Key Tax Legislation under the Biden Administration
In recent months, the U.S. Congress and the Biden administration have worked on two new pieces of major legislation.
One piece of legislation, the so-called Infrastructure Bill, was recently passed by Congress and will soon be signed by President Biden.
The second piece of legislation, the so-called Build Back Better Bill, has not yet been passed by Congress, but the Biden administration continues to push to get the bill passed by the end of the year.
The following is a summary of some of the more notable tax provisions in each bill, which are particularly relevant for U.S. expats:
Infrastructure Bill (passed):
- Starting on January 1, 2023, a “broker” will be required to report transactions involving “digital assets” for the calendar year to the IRS on Forms 1099B or another similar tax form. The legislation would treat digital assets as “specified securities,” meaning brokers would need to track and report such information as the identity of customers as well as the cost basis and gain/loss from the sale of digital assets
- Defines a broker broadly “any person who (for consideration) is responsible for regularly providing any service effectuating transfers of digital assets on behalf of another person.”

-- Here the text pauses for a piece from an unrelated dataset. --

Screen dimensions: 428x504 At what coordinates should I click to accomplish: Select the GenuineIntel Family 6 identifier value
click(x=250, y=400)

- Modifies Internal Revenue Code Section 6050I to treat digital assets as cash. Under this section, a person that receives more than $10,000 of cash (including digital assets) in one or multiple transactions must file a Form 8300 return with the IRS.

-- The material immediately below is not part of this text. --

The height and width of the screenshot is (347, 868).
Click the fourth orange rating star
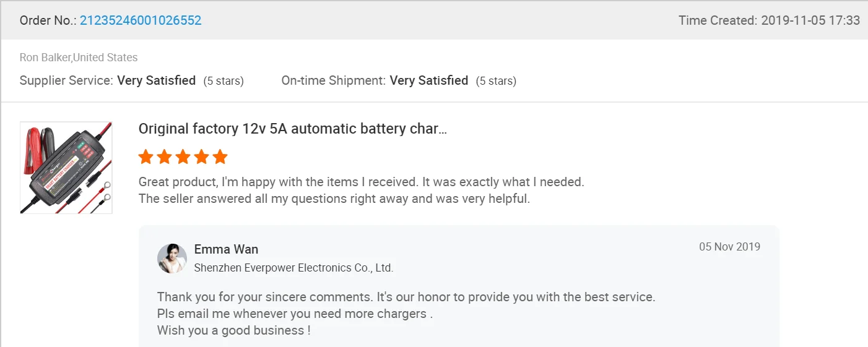[x=202, y=156]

Build Back Better Bill (pending):
- Increases the state and local tax deduction cap to $72,500 (from $10,000 under current law)

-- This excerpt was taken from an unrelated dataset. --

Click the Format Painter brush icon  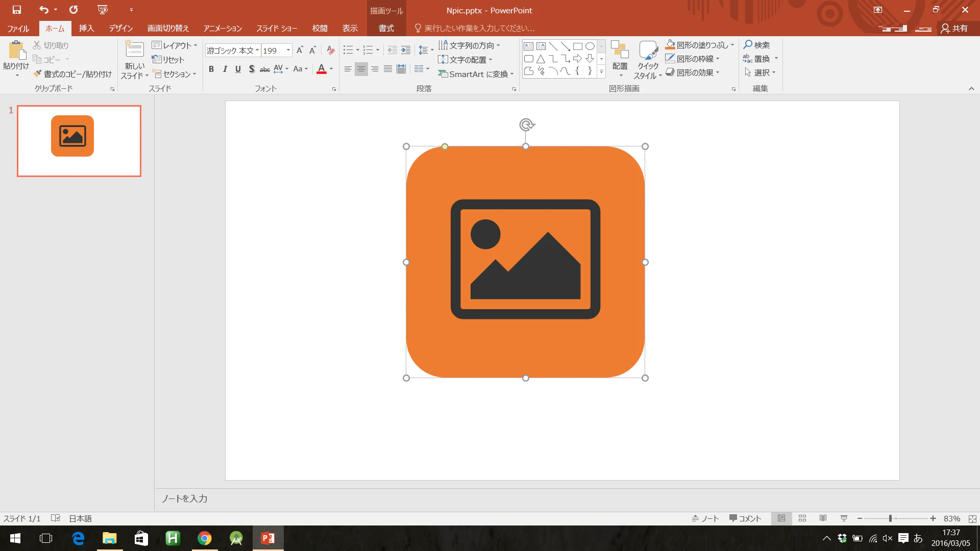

- Extends the expanded child tax credit rules to tax year 2022
- After 2022, the child tax credit becomes fully refundable for taxpayers who have a principal place of abode in the U.S. for more than one-half of the tax year or are a bona fide resident of Puerto Rico
- Expands the Net Investment Income Tax to cover net investment income derived in the ordinary course of a trade or business for taxpayers with greater than $400,000 (single filer) or $500,000 (joint filer) in taxable income
- Adds new IRC Section 1A, which imposes a tax equal to the sum of 5% of a taxpayer’s modified adjusted gross income that exceeds $10 million, plus 3% of a taxpayer’s modified adjusted gross income that exceeds $25 million
- Imposes a 15% minimum tax on corporations with adjusted financial income statement income in excess of $1 billion
- Reduces the IRC 250 deduction with respect to GILTI from 50% to 28.5% resulting in an effective GILTI rate of 15% for corporate taxpayers and individuals filing a Section 962 election
- Reduces the deduction for Qualified Business Asset Investment (QBAI) in determining GILTI to 5% (compared to 10% under current law)
- Limits the carryforward of excess foreign tax credit limitation to five succeeding years (compared with 10 years under current law) and no carryback (compared with 1 year under current law)
We will continue to monitor the Build Back Better Bill to see if and when the bill passes and whether its current iteration is significantly altered in its final form.